<<<<

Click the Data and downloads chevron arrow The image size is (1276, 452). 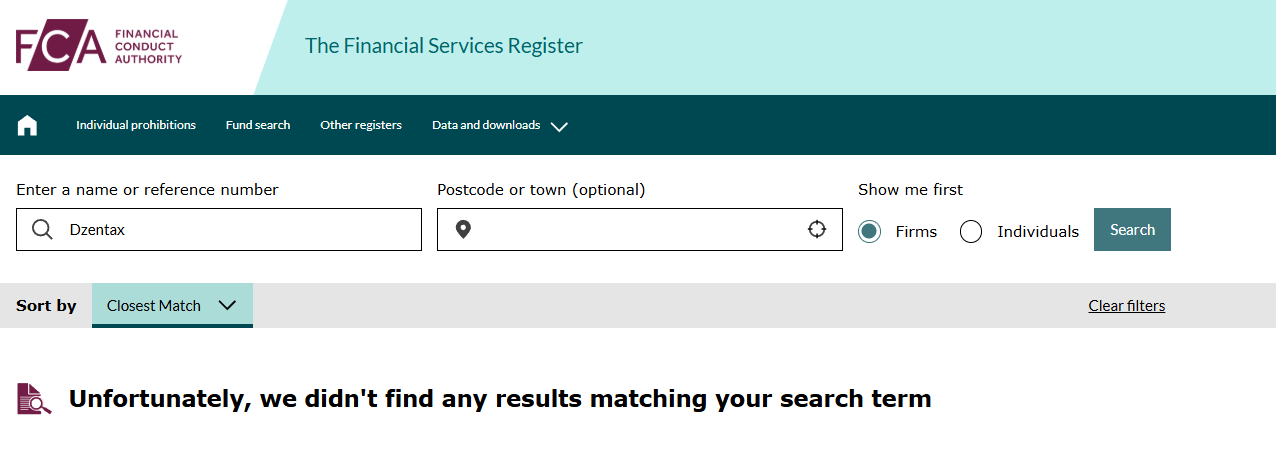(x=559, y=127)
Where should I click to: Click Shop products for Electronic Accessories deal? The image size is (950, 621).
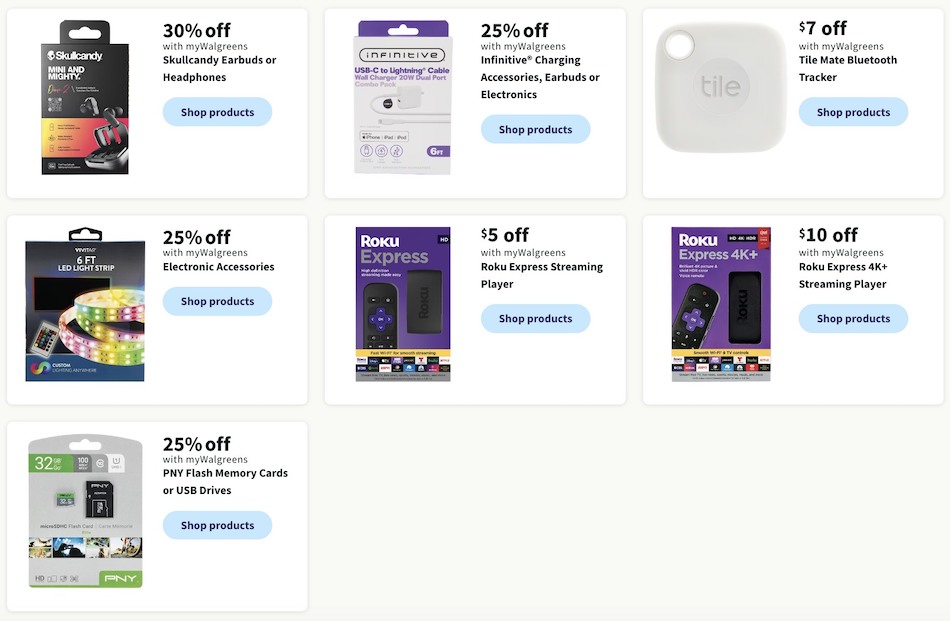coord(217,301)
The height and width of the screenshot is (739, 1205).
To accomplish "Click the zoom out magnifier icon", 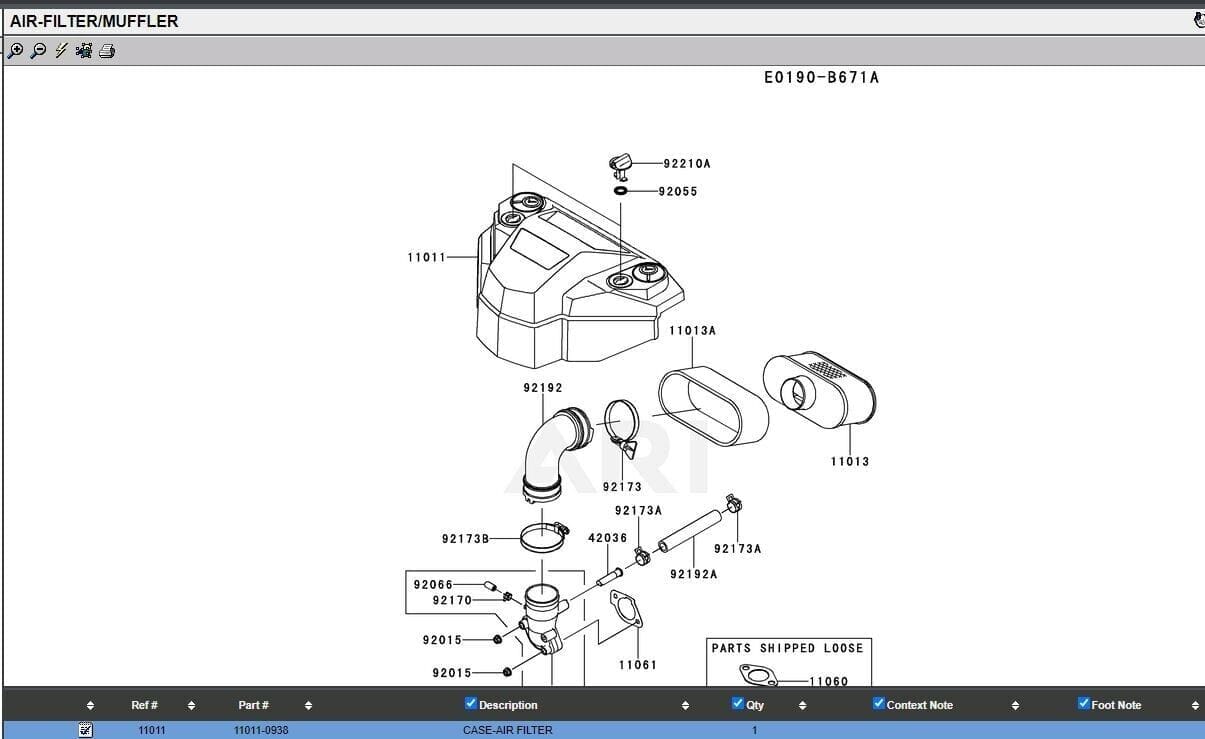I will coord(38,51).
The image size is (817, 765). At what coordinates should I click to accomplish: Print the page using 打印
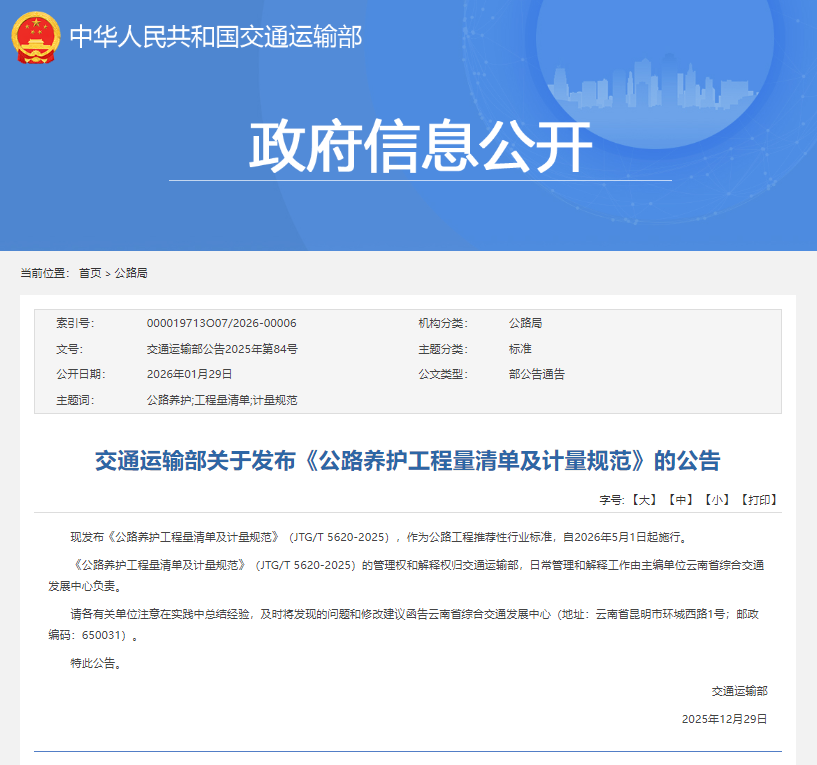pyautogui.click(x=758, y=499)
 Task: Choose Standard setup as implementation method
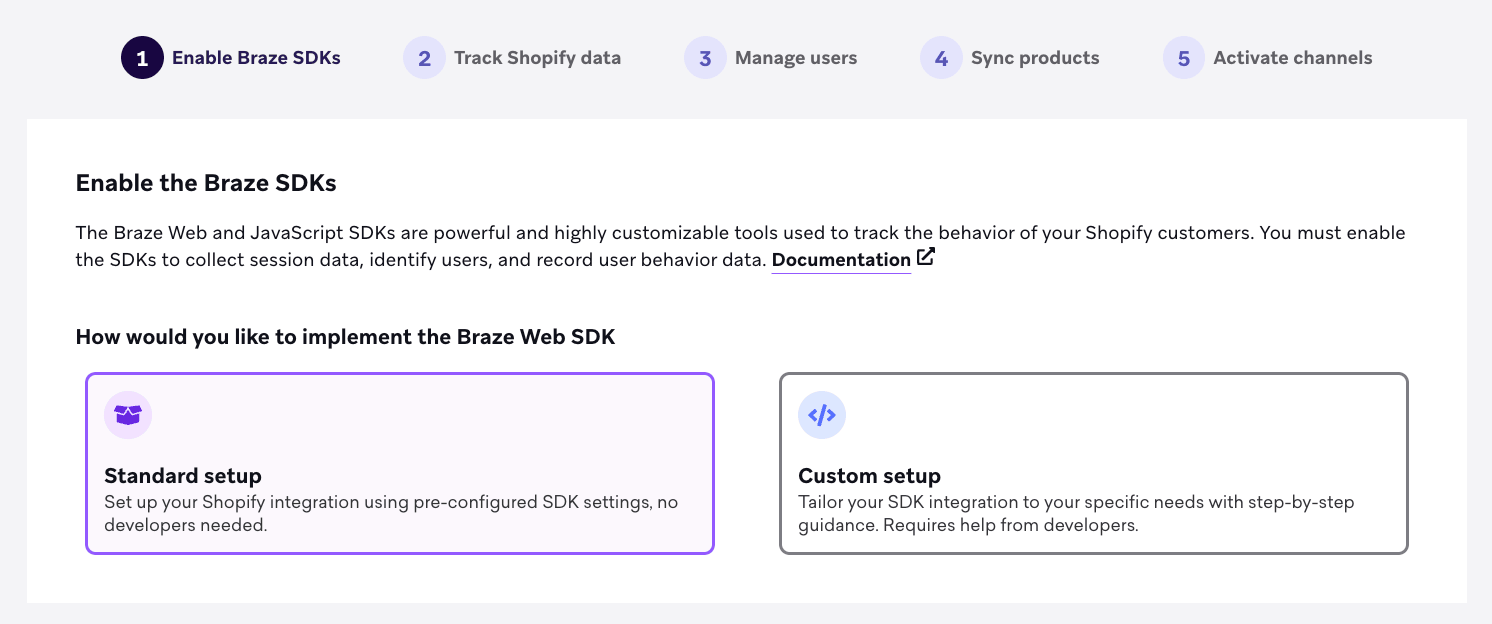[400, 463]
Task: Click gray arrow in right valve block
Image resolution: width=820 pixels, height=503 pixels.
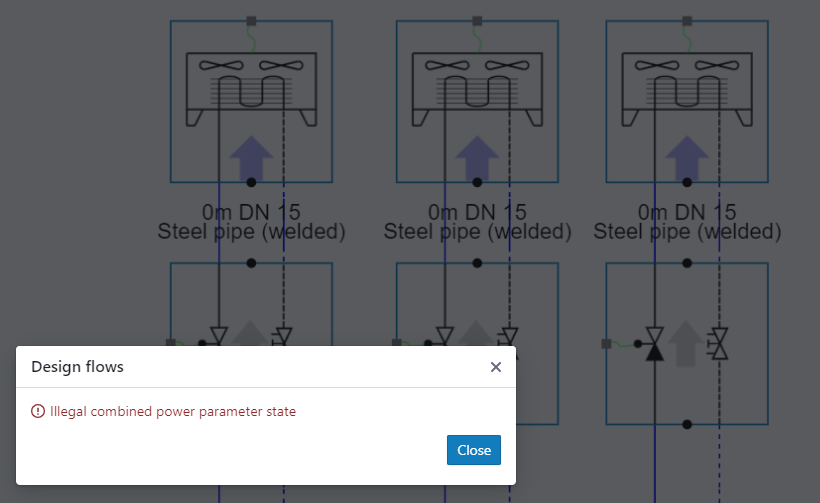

>>>>

Assignment
Among the lines above, tally those containing the string "width" and give only the result.

Worked solution
2